- Date: 11–17 April
- Edition: 1st
- Surface: Clay
- Location: Madrid, Spain

Champions

Singles
- Pedro Cachin

Doubles
- Adam Pavlásek / Igor Zelenay
- Open Comunidad de Madrid · 2023 →

= 2022 Open Comunidad de Madrid =

The 2022 Open Comunidad de Madrid was a professional tennis tournament played on clay courts. It was the 1st edition of the tournament which was part of the 2022 ATP Challenger Tour. It took place in Madrid, Spain between 11 and 17 April 2022.

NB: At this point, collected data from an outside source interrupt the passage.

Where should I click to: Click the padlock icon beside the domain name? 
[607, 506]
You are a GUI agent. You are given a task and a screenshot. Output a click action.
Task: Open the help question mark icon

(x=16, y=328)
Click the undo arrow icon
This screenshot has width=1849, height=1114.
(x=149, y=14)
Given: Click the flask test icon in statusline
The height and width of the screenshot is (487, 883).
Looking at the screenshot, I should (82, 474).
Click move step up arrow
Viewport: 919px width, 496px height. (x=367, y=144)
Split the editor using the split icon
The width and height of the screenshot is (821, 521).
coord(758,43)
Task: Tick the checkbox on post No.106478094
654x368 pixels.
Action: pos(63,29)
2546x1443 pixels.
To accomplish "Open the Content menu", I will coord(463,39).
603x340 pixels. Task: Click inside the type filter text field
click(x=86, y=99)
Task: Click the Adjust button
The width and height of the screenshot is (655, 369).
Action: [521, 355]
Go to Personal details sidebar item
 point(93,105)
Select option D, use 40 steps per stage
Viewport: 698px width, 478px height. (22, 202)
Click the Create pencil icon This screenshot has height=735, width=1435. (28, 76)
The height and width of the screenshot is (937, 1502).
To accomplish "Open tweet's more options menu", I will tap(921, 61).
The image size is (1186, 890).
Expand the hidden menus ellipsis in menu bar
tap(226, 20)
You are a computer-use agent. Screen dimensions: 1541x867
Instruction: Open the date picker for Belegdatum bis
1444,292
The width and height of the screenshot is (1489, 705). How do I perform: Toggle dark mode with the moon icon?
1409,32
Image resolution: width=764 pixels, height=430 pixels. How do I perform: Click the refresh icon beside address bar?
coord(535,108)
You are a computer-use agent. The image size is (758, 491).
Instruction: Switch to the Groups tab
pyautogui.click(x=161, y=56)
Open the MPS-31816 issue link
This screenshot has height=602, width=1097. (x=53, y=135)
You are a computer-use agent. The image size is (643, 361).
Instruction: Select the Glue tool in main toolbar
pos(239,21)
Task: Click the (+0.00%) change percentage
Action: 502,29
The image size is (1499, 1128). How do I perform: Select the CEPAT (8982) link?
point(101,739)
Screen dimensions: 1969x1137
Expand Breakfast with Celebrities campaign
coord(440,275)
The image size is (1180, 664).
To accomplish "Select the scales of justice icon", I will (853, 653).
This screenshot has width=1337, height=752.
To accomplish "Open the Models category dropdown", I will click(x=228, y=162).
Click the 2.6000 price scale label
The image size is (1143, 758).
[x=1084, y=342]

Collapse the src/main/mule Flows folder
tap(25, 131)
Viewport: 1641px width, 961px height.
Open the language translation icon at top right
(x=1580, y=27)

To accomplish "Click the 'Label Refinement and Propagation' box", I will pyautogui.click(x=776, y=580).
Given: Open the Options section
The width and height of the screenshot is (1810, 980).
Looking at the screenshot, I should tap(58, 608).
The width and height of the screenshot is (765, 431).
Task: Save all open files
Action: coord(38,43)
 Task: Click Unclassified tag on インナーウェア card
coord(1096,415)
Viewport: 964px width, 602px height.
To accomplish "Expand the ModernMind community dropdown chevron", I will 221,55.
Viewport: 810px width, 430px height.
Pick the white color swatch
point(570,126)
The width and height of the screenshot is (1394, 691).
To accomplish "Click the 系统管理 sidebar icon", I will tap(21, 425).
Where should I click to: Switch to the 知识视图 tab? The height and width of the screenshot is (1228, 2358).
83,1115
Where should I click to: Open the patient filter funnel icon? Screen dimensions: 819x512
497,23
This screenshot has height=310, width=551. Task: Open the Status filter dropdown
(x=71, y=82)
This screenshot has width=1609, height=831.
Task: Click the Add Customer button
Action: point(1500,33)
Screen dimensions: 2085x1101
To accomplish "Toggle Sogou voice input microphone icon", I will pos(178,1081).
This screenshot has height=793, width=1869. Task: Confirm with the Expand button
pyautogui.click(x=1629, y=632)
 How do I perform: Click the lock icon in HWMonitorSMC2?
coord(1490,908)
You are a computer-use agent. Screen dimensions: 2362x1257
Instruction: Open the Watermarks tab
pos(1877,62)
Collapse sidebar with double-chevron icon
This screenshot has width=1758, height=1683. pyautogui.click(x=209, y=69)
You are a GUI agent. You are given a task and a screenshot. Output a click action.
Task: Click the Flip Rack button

==Singles main-draw entrants==

===Seeds===

| Country | Player | Rank^{1} | Seed |
|---|---|---|---|
| ESP | Roberto Carballés Baena | 79 | 1 |
| BRA | Thiago Monteiro | 116 | 2 |
| ESP | Feliciano López | 118 | 3 |
| ESP | Fernando Verdasco | 120 | 4 |
| GER | Mats Moraing | 125 | 5 |
| FRA | Lucas Pouille | 135 | 6 |
| TPE | Tseng Chun-hsin | 140 | 7 |
| SRB | Nikola Milojević | 141 | 8 |
| AUS | Christopher O'Connell | 153 | 9 |

- ^{1} Rankings are as of 4 April 2022.

===Other entrants===
The following players received wildcards into the singles main draw:
- ESP Roberto Carballés Baena
- ESP Miguel Damas
- FRA Lucas Pouille

The following player received entry into the singles main draw using a protected ranking:
- AUT Sebastian Ofner

The following players received entry into the singles main draw as alternates:
- CRO Duje Ajduković
- FRA Mathias Bourgue

The following players received entry from the qualifying draw:
- ITA Raúl Brancaccio
- UKR Oleksii Krutykh
- SUI Johan Nikles
- ISR Yshai Oliel
- ESP Oriol Roca Batalla
- POR Pedro Sousa

The following player received entry as a lucky loser:
- ESP Javier Barranco Cosano

==Champions==

===Singles===

- ARG Pedro Cachin def. ARG Marco Trungelliti 6–3, 6–7^{(3–7)}, 6–3.

===Doubles===

- CZE Adam Pavlásek / SVK Igor Zelenay def. BRA Rafael Matos / ESP David Vega Hernández 6–3, 3–6, [10–6].